### Tasks and exercises:
1. From the passage on packet loss, reproduce word for word the portion starting at "It must be understood" and ending at "be around 160ms.".
2. According to the passage on packet loss, what round-trip time is expected between a node at SLAC and somewhere in Europe?

### Document excerpt:
++++++
It must be understood that these quality designations apply to normal Internet use. For high performance, and thus access to data samples and effective partnership in distributed data analysis, much lower packet loss rates may be required.

Loss

Of the two metrics loss & RTT, loss is more critical since a loss of a packet will typically cause timeouts that can last for several seconds, moreover, RTT increases with increase in distance between any two nodes and also, with the increase in the number of hops, whereas loss is less distance dependent. For instance RTT between a node at SLAC and somewhere in Europe is expected to be around 160ms.

Figure 3: December 2005 packet loss snapshot seen from USA sites to the world.

Fig. 3 shows a snapshot of the losses for December 05. We observe that very few countries have bad connectivity. Most of N. America, Europe, Oceania and Russia have excellent or good performance, meaning that the average packet loss is less than 1%.

Another way of looking at the losses is to see how many hosts fall in the various loss quality categories defined above as a function of time. An example of such a plot is seen in Fig 4.
++++++
### Supplied data:

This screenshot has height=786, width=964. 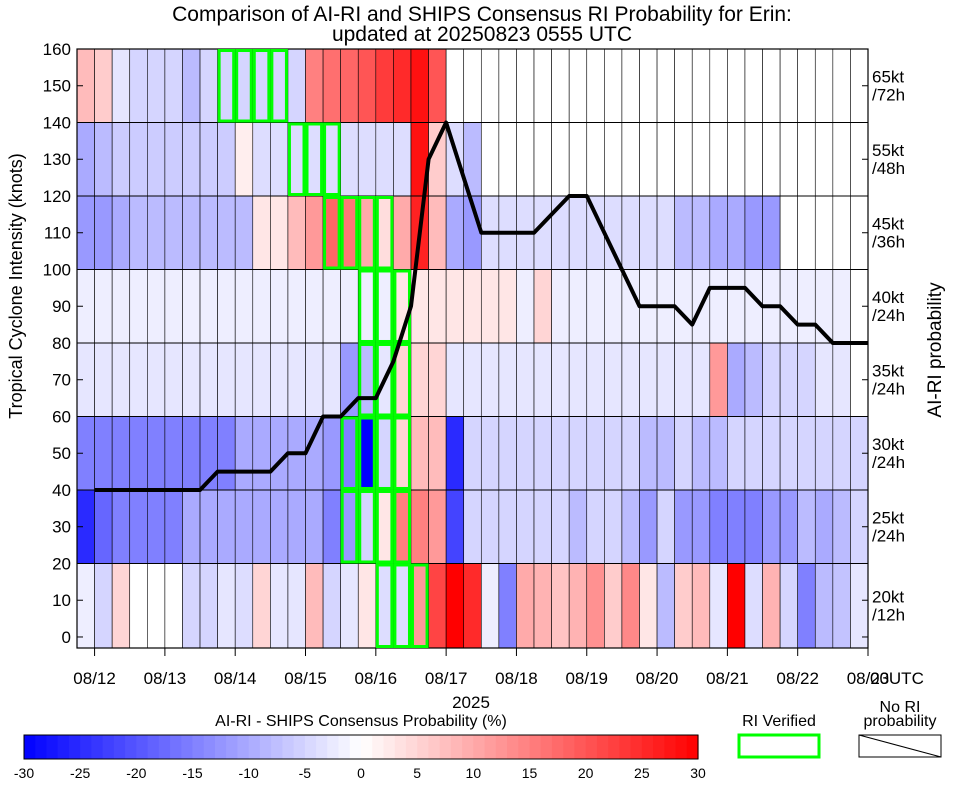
++++++
### Answers for this exercise:
1.
It must be understood that these quality designations apply to normal Internet use. For high performance, and thus access to data samples and effective partnership in distributed data analysis, much lower packet loss rates may be required.

Loss

Of the two metrics loss & RTT, loss is more critical since a loss of a packet will typically cause timeouts that can last for several seconds, moreover, RTT increases with increase in distance between any two nodes and also, with the increase in the number of hops, whereas loss is less distance dependent. For instance RTT between a node at SLAC and somewhere in Europe is expected to be around 160ms.

2. Around 160ms.